The Assistant Secretary-General also raised concerns about the adverse impact on locals systems when a peacekeeping mission provides health services without building up a sustainable national system.

“If the UN doctor or nurse are there, and are going to provide good care, does that impede the development of national healthcare systems?” he asked. “If we’re in a country and 10 years later the UN provided a lot of medical care, and they can tick off the tens of thousands of people they assisted, or maybe they can’t because data is not there, but is the local clinic in any better shape than it was than when the UN Peacekeeping mission arrived 10 years earlier, and it would be a real shame if the local healthcare system is not in any better shape at the end of the 10 years than it was at the beginning.”

Mr. Banbury said that the range of opinions among Troop Contributing Countries (TCCs) about peacekeeper relations with the host populations, including methods for providing healthcare, mean “it’s hard for us in the secretariat to develop a single approach, even differentiated for different conflict situations, because of the varied views of our TCCs that we have to take into account.”

He mentioned favorably that the UN Supervision Mission in Syria (UNMIS) was the first peacekeeping mission to provide mental health services to peacekeepers.

Ms. Davies lamented the scant existing information on peacekeeping and health. “Most the literature that we found tended to focus on peacekeepers deployed from Europe, Australia, Asia, and to a lesser extent South America,” she said.

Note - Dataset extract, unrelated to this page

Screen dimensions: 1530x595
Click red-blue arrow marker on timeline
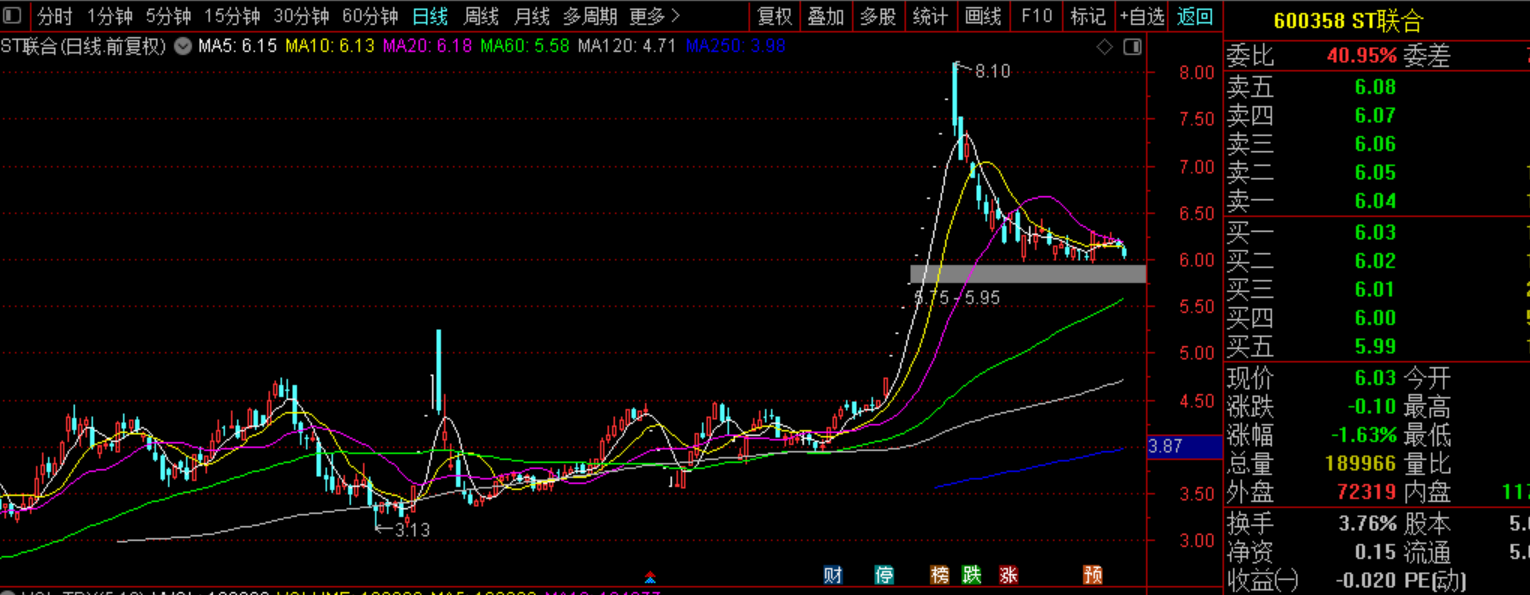point(650,577)
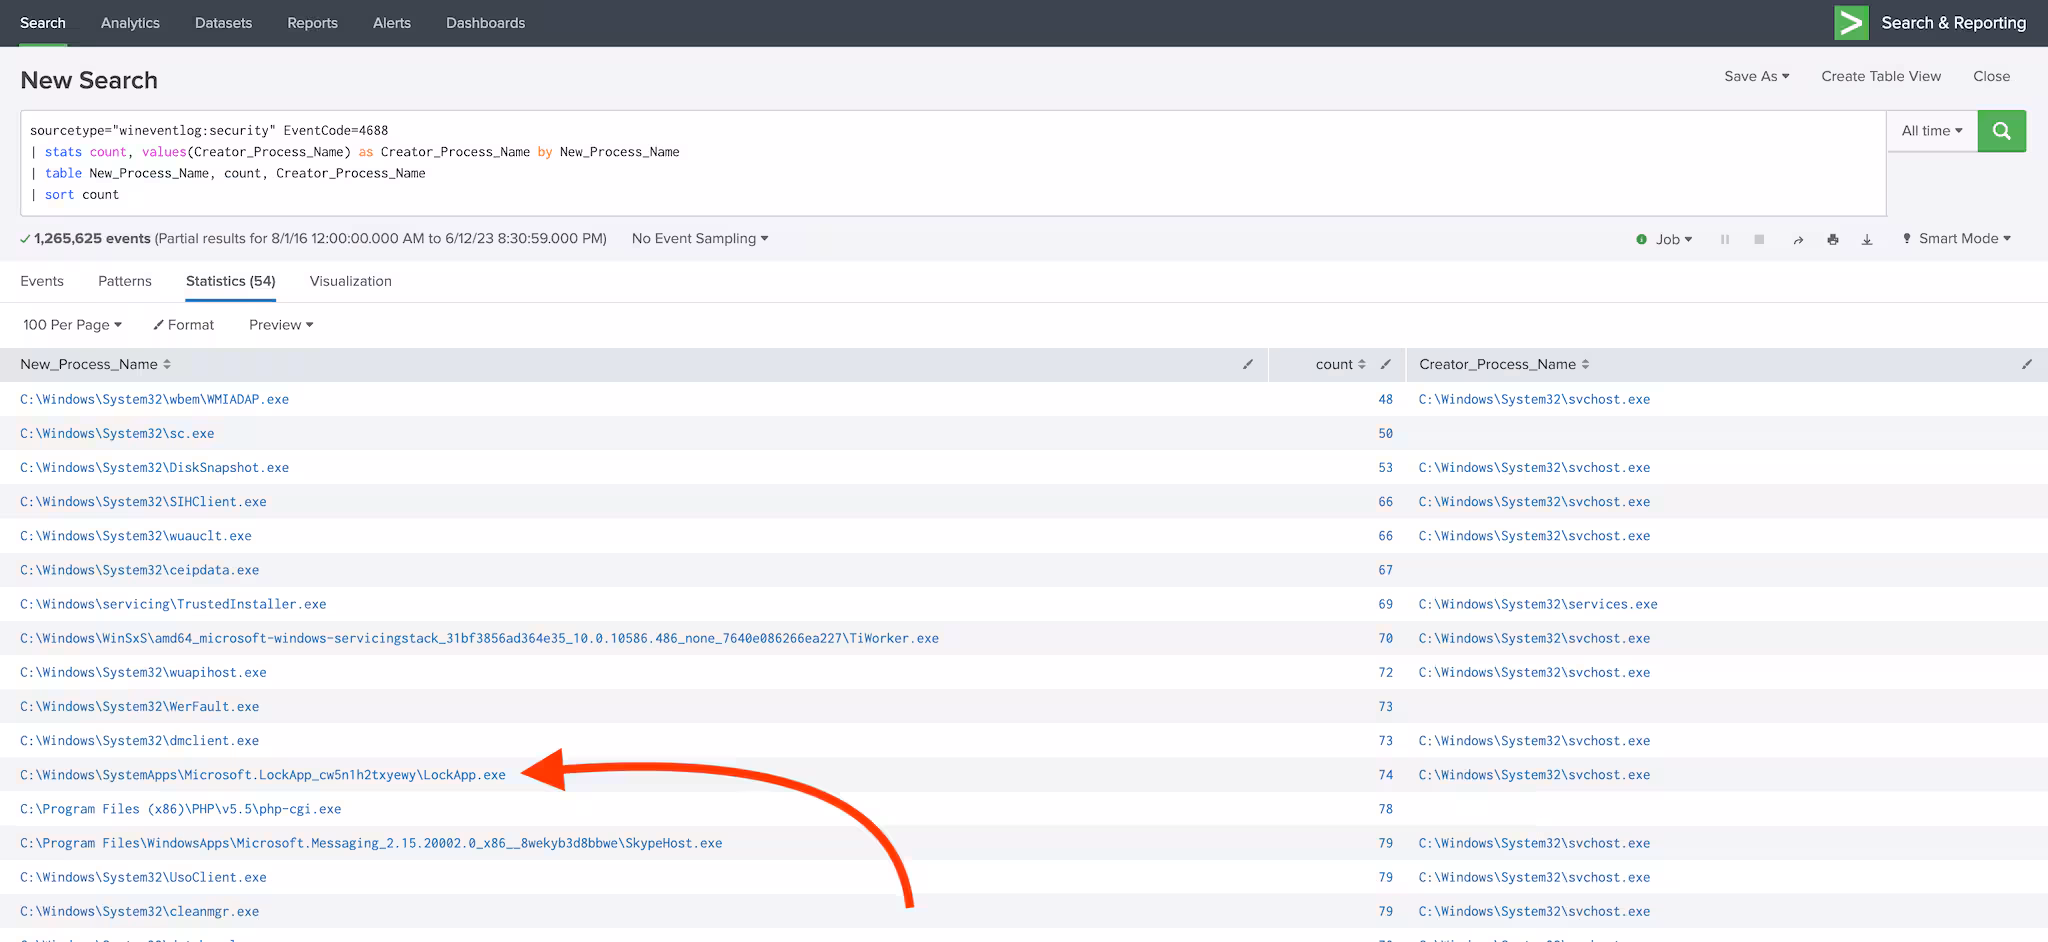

Noticeably absent from the list, was research on peacekeeping missions in Africa.

Dr. Adarsh Tiwathia is UN Peacekeeping’s Senior Medical Officer. She disagreed with the report’s authors that the UN should bear the brunt of responsibility—and cost—of pre-deployment medical checks for peacekeepers. National militaries, she said, are already conducting similar screenings annually. “We want to move away from the UN taking responsibility for this —we can’t—with 125,000 soldiers rotating every year, it is an onerous task, we can’t really do it,” she said.

She concluded the panel by reminding the audience that while the term “standard of care” is often evoked at the UN, it does not have a universal definition. The UN medical services are currently establishing guidelines for all member states to follow in areas including hygiene, safety, and surgeries in the field, she said.

“A standard of care in New York is going to be different from standard of care in Mali, and different in India—my country—and it is going to be totally different from a field hospital,” she said. “I have a military background, what standard of care we give, what is acceptable in a military environment, in a warzone, is not what would be acceptable in Cornell or NYU [hospital], so medical services are playing catch-up, trying to put in place standards of care,” she said.

Warren Hoge, IPI Senior Adviser for External Relations, moderated the conversation.